[Records from a data source]
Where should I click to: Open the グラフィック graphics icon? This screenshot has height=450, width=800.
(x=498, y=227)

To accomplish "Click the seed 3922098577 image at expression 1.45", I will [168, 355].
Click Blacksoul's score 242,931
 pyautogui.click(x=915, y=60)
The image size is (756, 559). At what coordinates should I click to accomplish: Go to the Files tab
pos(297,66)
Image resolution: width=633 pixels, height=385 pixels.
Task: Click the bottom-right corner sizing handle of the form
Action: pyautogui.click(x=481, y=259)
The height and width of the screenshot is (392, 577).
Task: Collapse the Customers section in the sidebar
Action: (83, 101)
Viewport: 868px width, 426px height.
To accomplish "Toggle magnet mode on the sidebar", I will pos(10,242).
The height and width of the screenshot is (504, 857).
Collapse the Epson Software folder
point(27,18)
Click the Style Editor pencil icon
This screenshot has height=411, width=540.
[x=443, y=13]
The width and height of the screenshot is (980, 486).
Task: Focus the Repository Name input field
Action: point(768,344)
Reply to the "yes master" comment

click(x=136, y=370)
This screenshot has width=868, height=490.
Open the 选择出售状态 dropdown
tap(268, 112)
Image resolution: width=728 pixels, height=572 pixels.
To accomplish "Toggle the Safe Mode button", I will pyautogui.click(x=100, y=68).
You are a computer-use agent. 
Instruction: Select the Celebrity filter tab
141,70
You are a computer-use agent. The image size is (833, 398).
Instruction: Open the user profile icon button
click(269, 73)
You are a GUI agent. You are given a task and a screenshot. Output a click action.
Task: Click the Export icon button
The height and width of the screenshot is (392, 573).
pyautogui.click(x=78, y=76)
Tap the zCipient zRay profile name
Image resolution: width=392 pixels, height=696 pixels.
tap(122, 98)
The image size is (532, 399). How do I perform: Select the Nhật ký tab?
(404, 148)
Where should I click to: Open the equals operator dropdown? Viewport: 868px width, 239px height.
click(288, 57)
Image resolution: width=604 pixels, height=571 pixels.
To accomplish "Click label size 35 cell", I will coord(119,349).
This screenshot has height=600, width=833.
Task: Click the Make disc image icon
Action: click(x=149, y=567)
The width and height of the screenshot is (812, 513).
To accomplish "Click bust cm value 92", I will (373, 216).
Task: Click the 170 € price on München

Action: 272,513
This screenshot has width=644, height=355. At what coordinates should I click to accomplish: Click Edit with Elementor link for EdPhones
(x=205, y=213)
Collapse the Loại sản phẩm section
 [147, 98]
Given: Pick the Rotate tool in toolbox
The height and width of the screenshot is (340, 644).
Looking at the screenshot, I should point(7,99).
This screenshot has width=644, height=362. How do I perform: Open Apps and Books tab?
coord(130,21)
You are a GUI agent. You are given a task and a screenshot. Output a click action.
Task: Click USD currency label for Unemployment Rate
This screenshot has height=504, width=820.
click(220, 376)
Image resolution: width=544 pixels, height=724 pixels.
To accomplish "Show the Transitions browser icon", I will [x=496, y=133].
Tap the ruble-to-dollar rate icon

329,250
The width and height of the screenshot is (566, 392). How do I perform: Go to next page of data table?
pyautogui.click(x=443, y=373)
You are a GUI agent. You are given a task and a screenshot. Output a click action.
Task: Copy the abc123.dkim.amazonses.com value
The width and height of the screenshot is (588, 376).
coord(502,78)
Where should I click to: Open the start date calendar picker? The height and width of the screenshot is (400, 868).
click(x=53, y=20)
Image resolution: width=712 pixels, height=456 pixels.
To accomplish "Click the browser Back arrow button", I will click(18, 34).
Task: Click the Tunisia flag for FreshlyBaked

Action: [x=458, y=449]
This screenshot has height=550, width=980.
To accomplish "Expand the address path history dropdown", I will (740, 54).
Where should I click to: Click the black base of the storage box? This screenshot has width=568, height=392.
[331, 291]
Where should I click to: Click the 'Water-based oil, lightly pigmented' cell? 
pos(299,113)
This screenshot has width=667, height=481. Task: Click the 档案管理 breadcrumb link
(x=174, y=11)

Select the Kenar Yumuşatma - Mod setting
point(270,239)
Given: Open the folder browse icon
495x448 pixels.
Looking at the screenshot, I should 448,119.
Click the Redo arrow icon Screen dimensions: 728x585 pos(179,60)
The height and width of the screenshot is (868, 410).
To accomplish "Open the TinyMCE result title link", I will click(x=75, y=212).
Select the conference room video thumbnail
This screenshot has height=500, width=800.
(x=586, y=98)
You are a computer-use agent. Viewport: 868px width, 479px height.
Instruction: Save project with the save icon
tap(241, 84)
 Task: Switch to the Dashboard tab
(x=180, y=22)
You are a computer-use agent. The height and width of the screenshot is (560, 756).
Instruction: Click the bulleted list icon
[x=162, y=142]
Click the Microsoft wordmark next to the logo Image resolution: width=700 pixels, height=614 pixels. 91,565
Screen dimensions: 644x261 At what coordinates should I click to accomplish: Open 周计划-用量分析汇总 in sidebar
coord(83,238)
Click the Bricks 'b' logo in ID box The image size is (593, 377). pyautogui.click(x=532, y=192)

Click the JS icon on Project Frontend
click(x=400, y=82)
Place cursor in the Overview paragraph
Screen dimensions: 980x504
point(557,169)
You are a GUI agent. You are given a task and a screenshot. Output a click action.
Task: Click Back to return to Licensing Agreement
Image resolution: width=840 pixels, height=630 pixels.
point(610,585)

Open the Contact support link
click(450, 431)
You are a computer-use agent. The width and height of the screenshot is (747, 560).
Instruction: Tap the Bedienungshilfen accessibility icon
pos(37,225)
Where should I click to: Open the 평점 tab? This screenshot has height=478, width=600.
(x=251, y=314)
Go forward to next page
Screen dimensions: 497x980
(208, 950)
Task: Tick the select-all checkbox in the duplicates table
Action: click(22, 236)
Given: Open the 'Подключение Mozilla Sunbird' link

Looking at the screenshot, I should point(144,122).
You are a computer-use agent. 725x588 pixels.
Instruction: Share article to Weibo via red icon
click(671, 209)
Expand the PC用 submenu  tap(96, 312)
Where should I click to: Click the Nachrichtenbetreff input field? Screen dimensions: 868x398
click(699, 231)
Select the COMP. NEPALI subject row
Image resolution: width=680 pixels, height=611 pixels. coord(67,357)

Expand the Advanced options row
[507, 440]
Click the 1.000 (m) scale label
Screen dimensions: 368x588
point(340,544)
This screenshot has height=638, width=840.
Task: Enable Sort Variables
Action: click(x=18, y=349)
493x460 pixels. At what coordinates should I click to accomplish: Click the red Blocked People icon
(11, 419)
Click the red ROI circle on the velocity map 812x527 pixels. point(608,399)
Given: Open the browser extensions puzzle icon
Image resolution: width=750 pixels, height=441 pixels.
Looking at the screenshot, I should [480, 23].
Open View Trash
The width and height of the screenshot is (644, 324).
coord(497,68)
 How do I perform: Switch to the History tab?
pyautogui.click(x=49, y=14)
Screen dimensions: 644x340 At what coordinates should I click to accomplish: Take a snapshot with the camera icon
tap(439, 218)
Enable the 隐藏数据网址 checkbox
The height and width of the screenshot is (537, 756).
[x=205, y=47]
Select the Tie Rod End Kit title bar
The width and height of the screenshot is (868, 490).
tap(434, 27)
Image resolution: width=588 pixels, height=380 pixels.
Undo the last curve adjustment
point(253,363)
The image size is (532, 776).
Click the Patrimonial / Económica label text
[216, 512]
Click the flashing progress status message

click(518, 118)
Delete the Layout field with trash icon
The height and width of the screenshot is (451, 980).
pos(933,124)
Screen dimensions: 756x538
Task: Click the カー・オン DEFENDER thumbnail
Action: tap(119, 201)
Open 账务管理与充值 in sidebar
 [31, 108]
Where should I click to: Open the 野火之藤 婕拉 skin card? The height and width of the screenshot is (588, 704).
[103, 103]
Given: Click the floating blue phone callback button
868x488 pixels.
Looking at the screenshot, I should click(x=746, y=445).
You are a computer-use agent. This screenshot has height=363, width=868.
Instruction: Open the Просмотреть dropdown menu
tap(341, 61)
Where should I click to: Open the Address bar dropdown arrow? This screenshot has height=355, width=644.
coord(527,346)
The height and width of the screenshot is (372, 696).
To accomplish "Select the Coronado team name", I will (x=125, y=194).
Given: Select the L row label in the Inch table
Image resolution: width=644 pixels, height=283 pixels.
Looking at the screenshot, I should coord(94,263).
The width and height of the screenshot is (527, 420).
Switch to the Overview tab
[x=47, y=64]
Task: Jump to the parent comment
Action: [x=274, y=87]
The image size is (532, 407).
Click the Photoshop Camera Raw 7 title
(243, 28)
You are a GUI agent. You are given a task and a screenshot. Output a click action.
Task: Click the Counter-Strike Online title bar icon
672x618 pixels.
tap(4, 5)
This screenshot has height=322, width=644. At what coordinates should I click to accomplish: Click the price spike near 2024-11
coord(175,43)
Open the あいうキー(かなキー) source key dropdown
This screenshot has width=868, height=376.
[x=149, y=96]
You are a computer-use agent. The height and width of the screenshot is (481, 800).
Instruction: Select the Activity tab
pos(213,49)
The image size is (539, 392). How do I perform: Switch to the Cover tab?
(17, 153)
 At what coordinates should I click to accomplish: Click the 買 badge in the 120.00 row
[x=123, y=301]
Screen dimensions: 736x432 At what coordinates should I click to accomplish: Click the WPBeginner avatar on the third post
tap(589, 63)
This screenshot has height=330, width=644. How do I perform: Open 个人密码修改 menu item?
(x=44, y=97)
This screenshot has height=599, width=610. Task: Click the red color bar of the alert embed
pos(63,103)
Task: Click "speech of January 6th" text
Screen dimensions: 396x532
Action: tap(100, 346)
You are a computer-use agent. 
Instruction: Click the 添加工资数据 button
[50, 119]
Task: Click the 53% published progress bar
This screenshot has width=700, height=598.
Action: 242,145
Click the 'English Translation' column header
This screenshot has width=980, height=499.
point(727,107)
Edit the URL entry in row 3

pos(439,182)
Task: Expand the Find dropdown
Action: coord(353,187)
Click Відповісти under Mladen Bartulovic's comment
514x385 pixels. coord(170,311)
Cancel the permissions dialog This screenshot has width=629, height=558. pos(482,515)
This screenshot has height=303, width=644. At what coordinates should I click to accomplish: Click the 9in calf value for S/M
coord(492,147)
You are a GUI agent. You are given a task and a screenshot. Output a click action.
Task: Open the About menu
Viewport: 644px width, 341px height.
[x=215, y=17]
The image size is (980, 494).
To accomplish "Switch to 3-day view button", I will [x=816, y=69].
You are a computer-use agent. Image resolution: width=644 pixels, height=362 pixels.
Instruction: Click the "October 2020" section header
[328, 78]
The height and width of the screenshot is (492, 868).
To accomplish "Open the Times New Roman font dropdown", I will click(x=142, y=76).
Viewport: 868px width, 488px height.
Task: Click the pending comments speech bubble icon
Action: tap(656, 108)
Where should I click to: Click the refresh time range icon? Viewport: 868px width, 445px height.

REQUIREMENT: Nothing but a number is asked for: how many lines of the records contain the word "computer"?

RESPONSE BELOW: 10